Federal spending should be based on evidence
Wisconsin can play an important role in helping the federal government get better results for Americans, more value for taxpayers, and a rare bipartisan win for good government.
How can the Badger State help achieve all that? The story starts in Congress in 2016, when Republican House Speaker Paul Ryan from Janesville and Democratic Sen. Patty Murray of Washington state launched a bipartisan commission on evidencebased policy.
The commission’s goal: Find ways to help federal agencies use and build rigorous evidence about what works — and what doesn’t — in important policy areas. That includes supporting small-business development, fighting poverty, improving Americans’ health and more.
If that sounds academic, it’s actually about bringing best practices from the private sector to government. Leading companies embrace disciplined innovation, subjecting every new product or business program to a rigorous test. In business lingo, they always run an A/B test.
That type of commitment and resources to test hypotheses is too rare in government, where policymakers are all too often left to rely on their intuition and hunches. Those guesses about what effects what, or what is effective, can be wrong.
Last year, several of the commission’s most important recommendations were put into legislation, called the Foundations for Evidence-Based Policymaking Act. The bill quickly passed the House last November but has been awaiting Senate action. It is in the Homeland Security and Governmental Affairs Committee, chaired by Wisconsin Sen. Ron Johnson.
Simply by moving the bill out of committee, Senator Johnson, and therefore Wisconsin, could play a key role in putting these bipartisan recommendations into law.
What specifically would the legislation do? First, it would require strong privacy protections for using data for research purposes. It would also develop a streamlined process for researchers to securely access government data for approved research projects — projects designed to help the government improve its results.

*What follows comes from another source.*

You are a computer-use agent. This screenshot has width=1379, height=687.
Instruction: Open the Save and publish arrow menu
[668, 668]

Moreover, the bill would establish the position of chief evaluation officer in major government agencies, helping them use program evaluation to learn what works. The bill also includes strong provisions on data transparency, requiring government to be open about how data are used by agencies and qualified researchers.

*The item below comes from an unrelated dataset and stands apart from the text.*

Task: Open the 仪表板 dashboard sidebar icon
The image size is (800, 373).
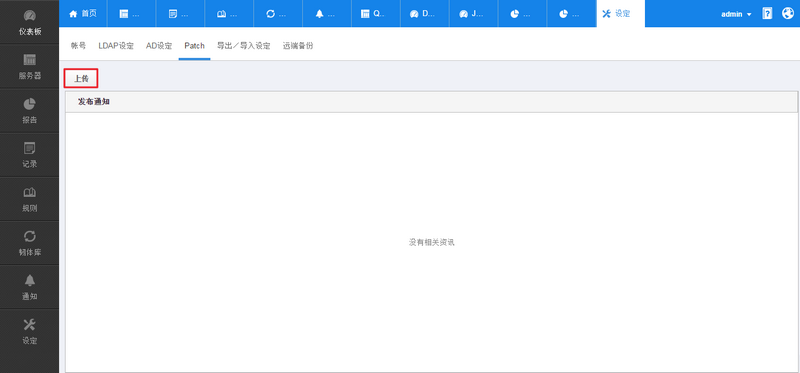Action: pyautogui.click(x=29, y=22)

In short, the bill would catalyze more examples of agencies and policymakers using evidence to improve outcomes for Americans, such as the Maternal, Infant and Early Childhood Home Visiting Program within the Department of Health and Human Services. It requires its largest grantees to use evidence-based approaches so that more low-income first-time mothers receive quality help to ensure that their children are healthy and ready to learn.

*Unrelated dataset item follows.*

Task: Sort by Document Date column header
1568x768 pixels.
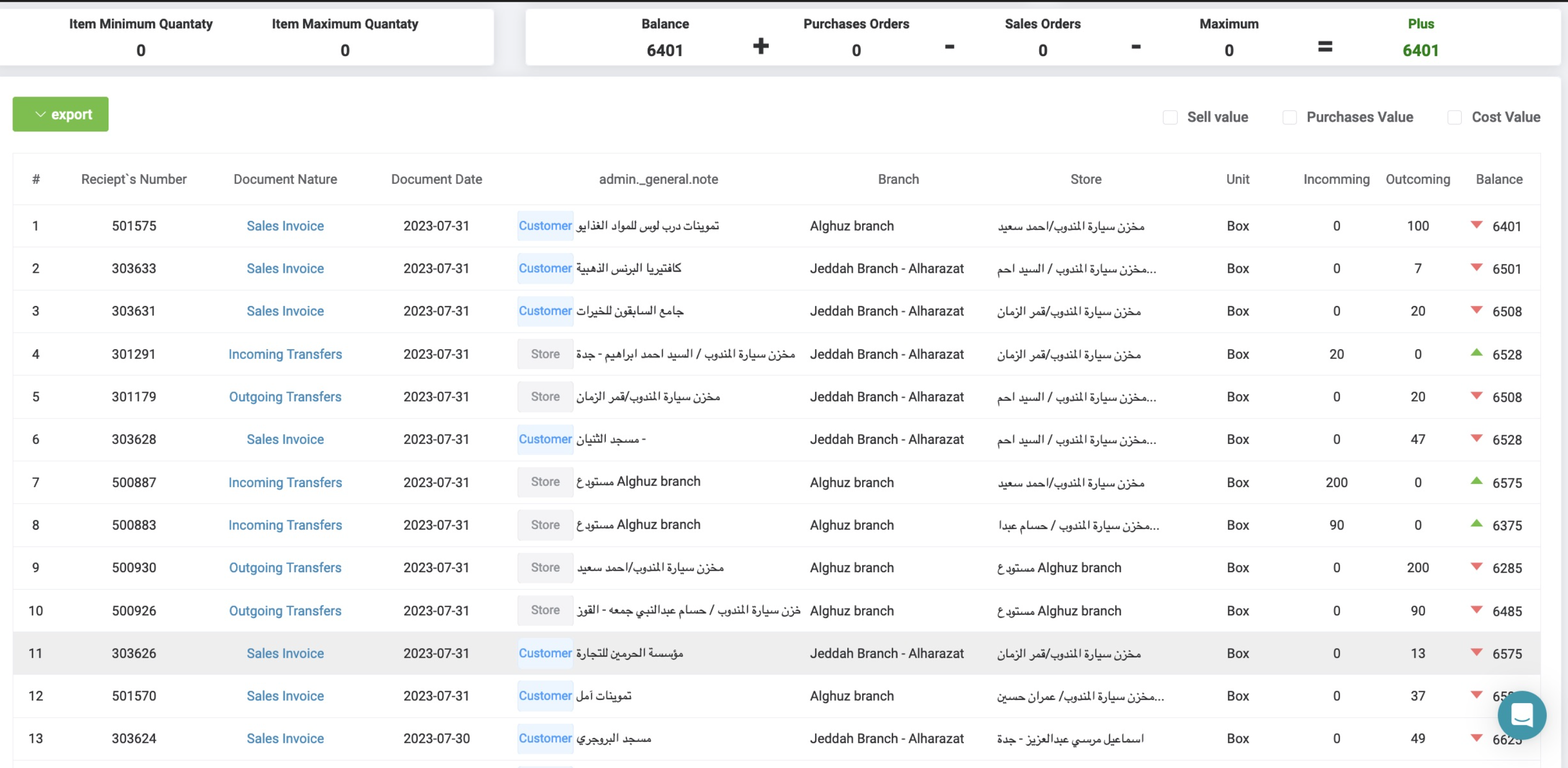Action: point(437,179)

Another example is when the Department of Housing and Urban Development and the Department of Veterans Affairs shifted their strategy to prevent and end chronic homelessness among military veterans. That effort was based on rigorous research, resulting in thousands of homeless veterans leaving the streets and leading more stable and productive lives.
Of course, a fair question on the topic of evidence-based policy is this: whose evidence? Can’t decision-makers cherry-pick data to advance their own beliefs and ideology? Can’t researchers and evaluators use biased methods to argue a particular point?
Those are always valid concerns, but a hallmark of the bipartisan evidence-based policy movement, spanning several presidential administrations, has been a commitment to rigorous evidence based on valid, reliable research methods. It is a movement based on the idea that efficient and effective government requires understanding how well current policies are working and identifying alternatives that can work better. That requires incorporating evidence into decisionmaking, whether it is from rigorous program evaluations, program monitoring, performance measurement, data analytics, statistics or other useful approaches.
The American public wants its government to operate effectively and efficiently. It is a call that ties directly to Wisconsin and the spirit of Fighting Bob La Follette, the legendary progressive Wisconsin political leader of the early 1900s. To achieve that, policymakers need good information on which to base decisions. The Foundations for Evidence-Based Policymaking Act would improve the ability of researchers and decision-makers to securely use the data government already collects to better inform important policy decisions.
Maria Cancian is a professor of public affairs and social work at the University of Wisconsin in Madison and the incoming dean of the McCourt School of Public Policy at Georgetown University. She served in the Obama administration. Andrew Feldman, a Milwaukee native, served on the Evidence Team at the White House Office of Management and Budget (OMB) in the Obama administration. Robert Shea served on the bipartisan Commission on Evidence-Based Policy and was the associate director for administration and government performance at OMB in the George W. Bush administration.